We turn against the constitution at our own peril
Questioning the separation of powers leads SA down a slippery slope
The following words appeared in a recent edition of ANC Today, the governing party's online newsletter. They were written by one Khaye Nkwanyana, an SA Communist Party leader and ANC member.
"It can only be those who are the most naïve within our ranks who can lay claim to the rise of, mainly but not exclusively, white-by-definition lobby groups as a mere innocuous development that poses no political threat to the revolution."
In his piece, Nkwanyana attacks civil society groups that have had the nerve to take government to court to contest decisions. The sole purpose of these groups, he says, is to "unleash societal confusion against government and the ANC", to "besiege government to indecision and indecisiveness" and "to hold the government to ransom".
He also pushes the majoritarian argument sweeping through senior ANC ranks, an argument which seeks to undermine the separation of powers that is enshrined in the constitution.
Nkwanyana's piece is a fun read, though. It is adorned with pearls such as "trapped into a whirlpool of ignominy", "degenerated to atrophy", "a leadership that oscillates like a pendulum ball in hither and thither", "the foci of what they inveigh against the current government in an obtuse impish insolence" and "overflowing details and exigencies that are associated with being an incumbent" . Very nice!
Nkwanyana and a growing number of senior ANC figures believe that the use of democratic space created by the constitution is tantamount to treason.
"To the extent that the ANC rules because of popular mandate; and to the extent that people confer their collective powers to the ANC to run government, and take executive decisions including to run state institutions, to that extent, ANC government should be allowed to do so with no interference," he says.

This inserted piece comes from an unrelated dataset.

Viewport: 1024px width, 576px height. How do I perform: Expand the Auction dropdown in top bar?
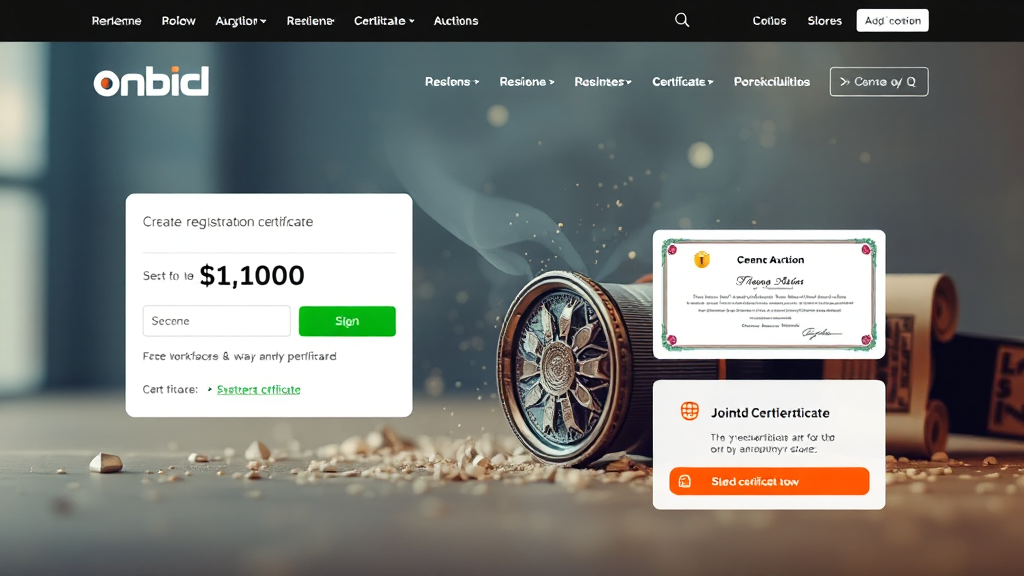coord(240,21)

Note the irritation with the constitutional order and the assertion of simplistic majoritarianism.
The likes of President Jacob Zuma, secretary-general Gwede Mantashe and national executive committee member Ngoako Ramatlhodi have led the charge in questioning the validity of both the separation of the judiciary's constitutionally conferred powers and its exercise of them.
Ramatlhodi has even suggested that the constitution be revisited because it shackles the government.
This line of thinking is now filtering down to lower tiers of the ANC. Branch members are beginning to mouth anti-judiciary and anti-constitution rhetoric.
The essence of this logic is that aspects of the constitution were forced down the throats of the ANC at the pre-democracy negotiations.
Now the notion that any aspect of the constitution was forced down the throats of the ANC is a downright fallacy.
Our constitution is the product of a post-1994 process that was conducted by a democratically elected constitutional assembly that had a 65% ANC majority.
The ANC was among the prime champions of the liberal and progressive thrust of the 1996 constitution.
The other fallacy is that the constitution inhibits the government from carrying out its duties and is an obstacle to transformation. This is total claptrap.
In a speech to the SA History Online conference last year, the ANC thinker and executive director of the Mapungubwe Institute for Strategic Reflection, Joel Netshitenzhe, dealt with some of these fallacies.
He said the principles of a rights-based and "law-governed" society and the separation of powers were ANC positions even before the interim constitution was adopted in 1993.
He pointed out that these were contained in the 1992 "Ready to Govern" document, in which the party laid out its vision for a democratic SA.
"The principle in our constitution that 'there shall be a separation of powers between the legislature, executive and judiciary with appropriate checks and balances to ensure accountability, responsiveness and openness' and that no branch would wield more power than other branches is a matter of conviction on the part of the ANC and not the convenience of political compromise," said Netshitenzhe.
Rather than stifle progressive change, argued Netshitenzhe, the 1996 constitution "in fact provided the space for policies and programmes to effect ... transformation".
That is the essence of our constitution. Our supreme law provides an architecture, designed largely by the ANC, for the protection and exercise of rights by all citizens and institutions of state.
Sometimes these rights will be exercised by those of whom we are not particularly fond. That is the nature of a constitutional order. It empowers the state to govern for the benefit of citizens but constrains it from abusing that power.
The constitution is not the enemy of the people and painting it as such is dicing with our future as a law-governed society.